#### Data shown

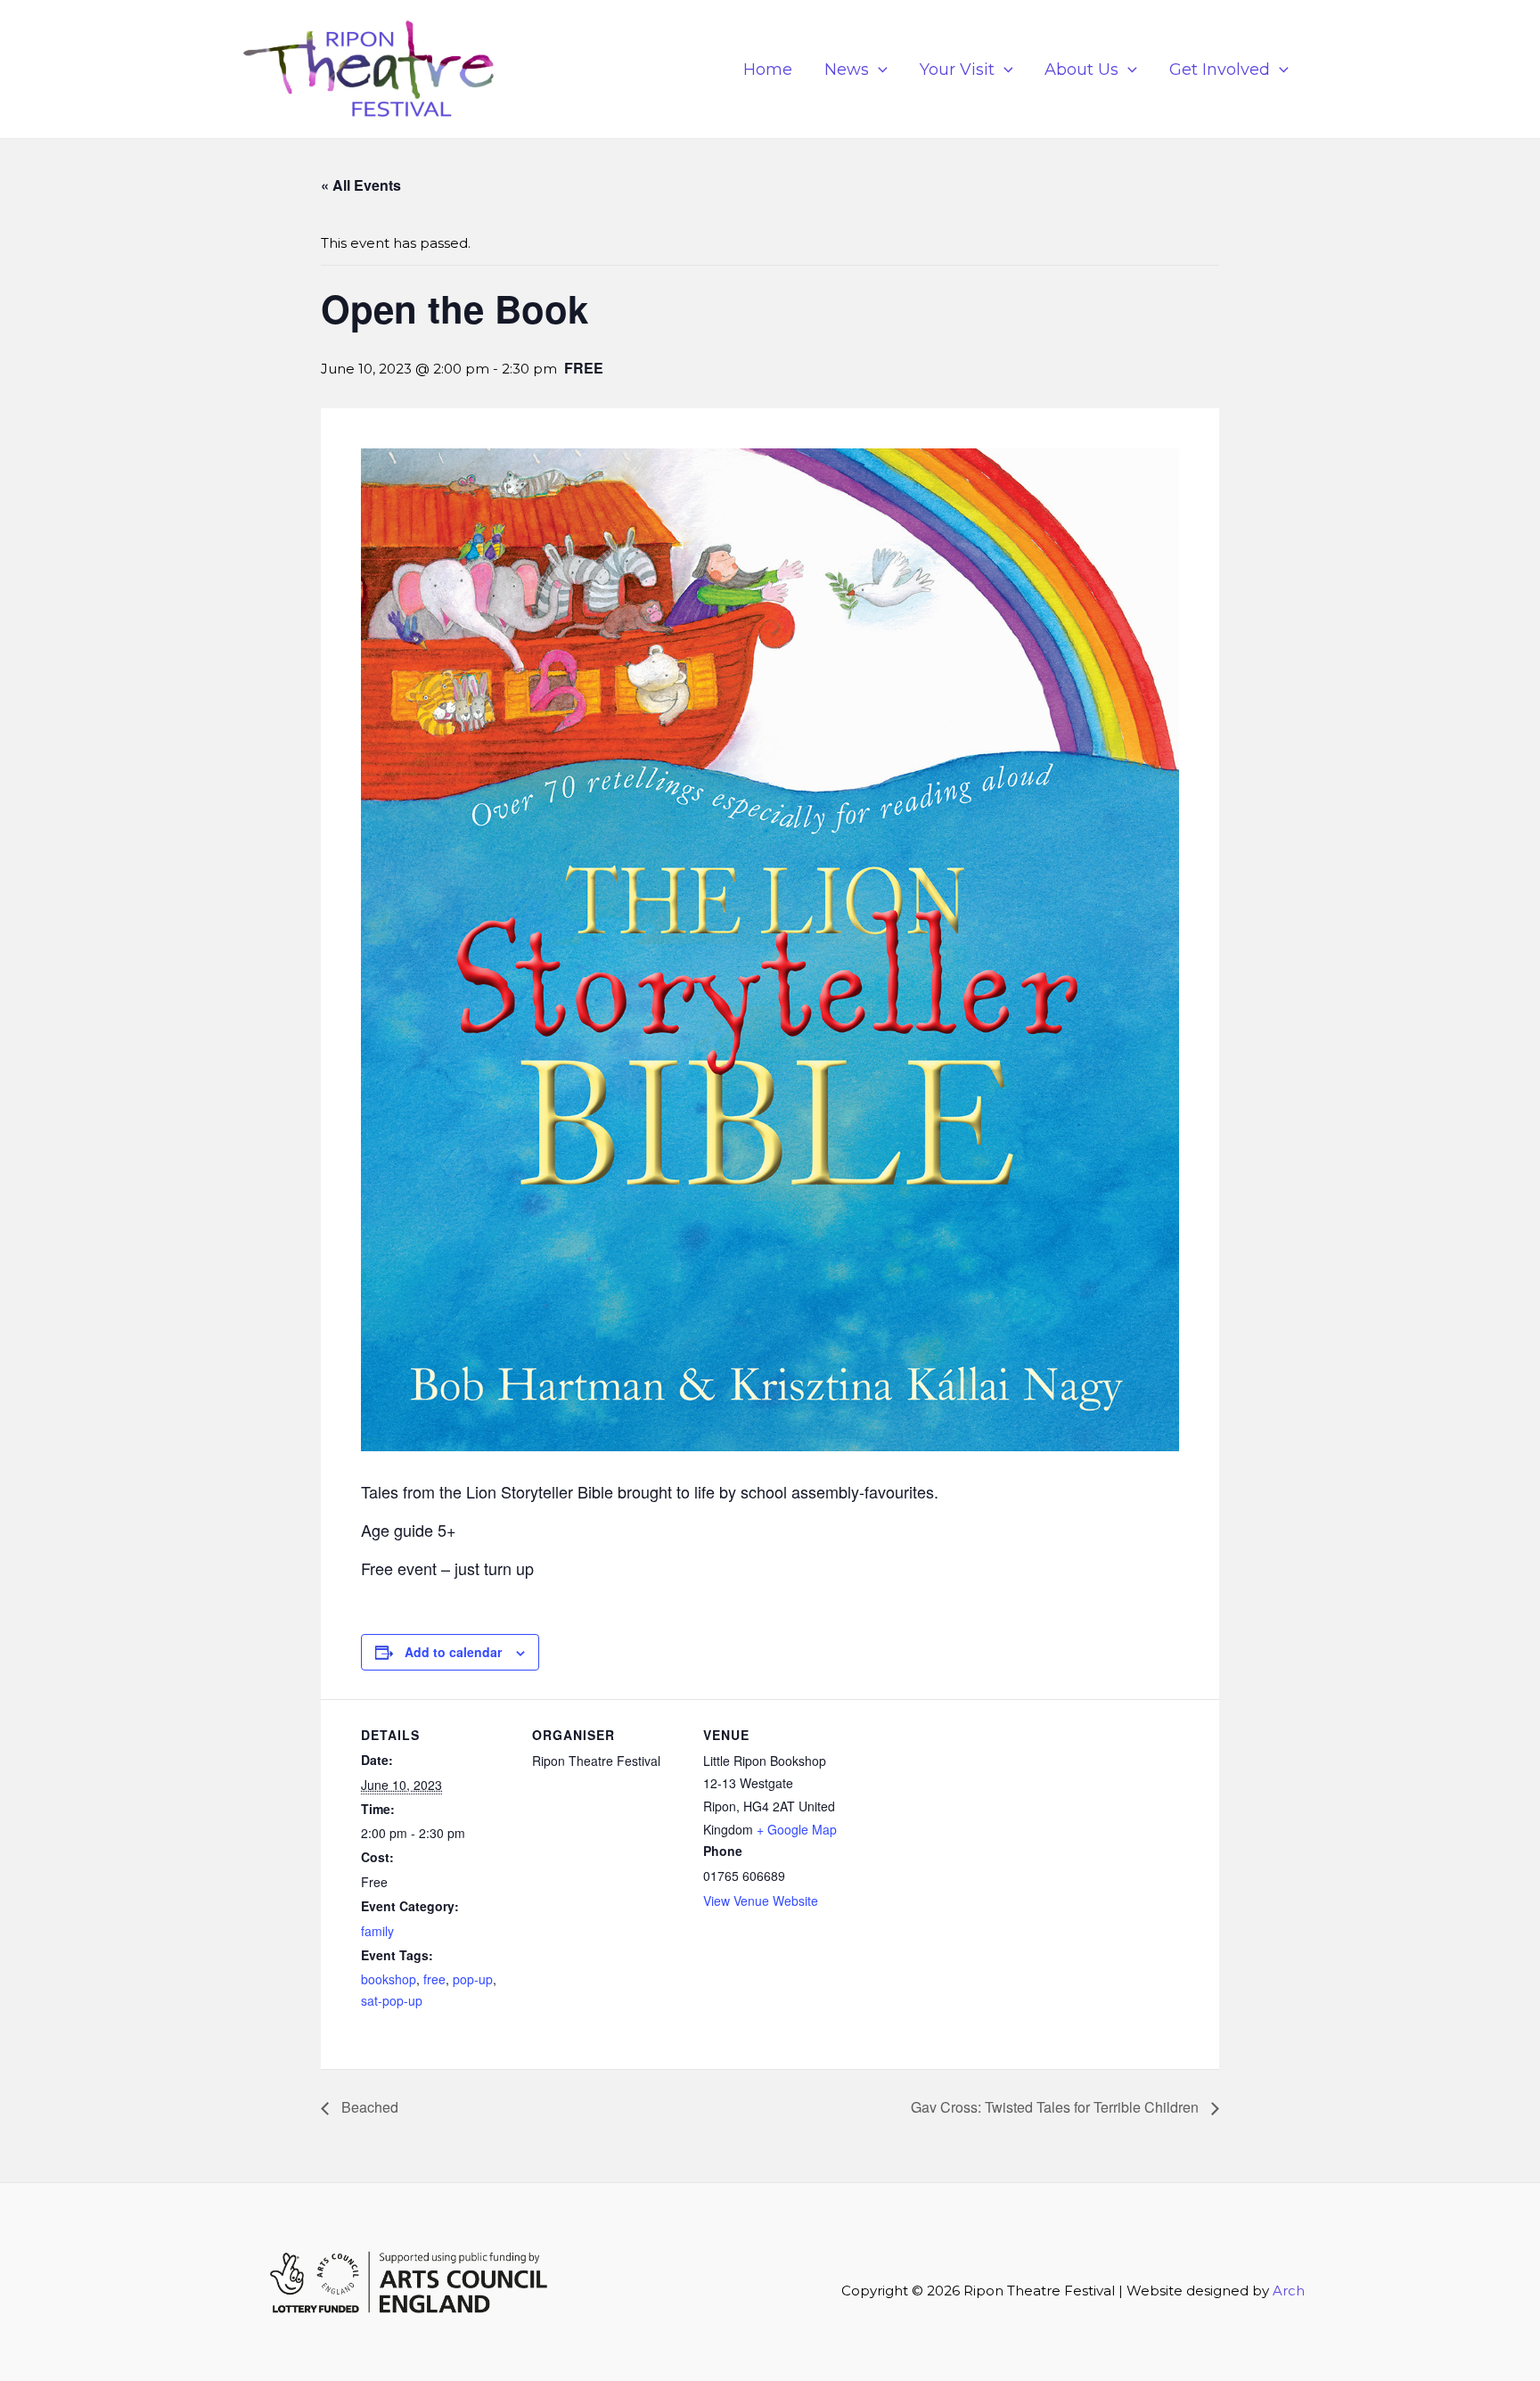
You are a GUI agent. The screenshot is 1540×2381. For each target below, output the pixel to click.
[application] (878, 69)
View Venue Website (760, 1900)
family (377, 1931)
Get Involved (1219, 69)
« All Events (361, 185)
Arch (1289, 2290)
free (434, 1979)
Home (767, 69)
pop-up (473, 1979)
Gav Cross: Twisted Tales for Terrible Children (1056, 2107)
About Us (1081, 69)
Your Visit (957, 69)
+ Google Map (797, 1829)
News (846, 69)
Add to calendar (453, 1652)
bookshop (388, 1979)
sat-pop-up (391, 2000)
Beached (368, 2107)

########

#### [Brief]
The required output is every line above from the one with "Get Involved (1219, 69)" down to the one with "News (846, 69)", restated word for word, ends included.

#### [Output for this exercise]
Get Involved (1219, 69)
« All Events (361, 185)
Arch (1289, 2290)
free (434, 1979)
Home (767, 69)
pop-up (473, 1979)
Gav Cross: Twisted Tales for Terrible Children (1056, 2107)
About Us (1081, 69)
Your Visit (957, 69)
+ Google Map (797, 1829)
News (846, 69)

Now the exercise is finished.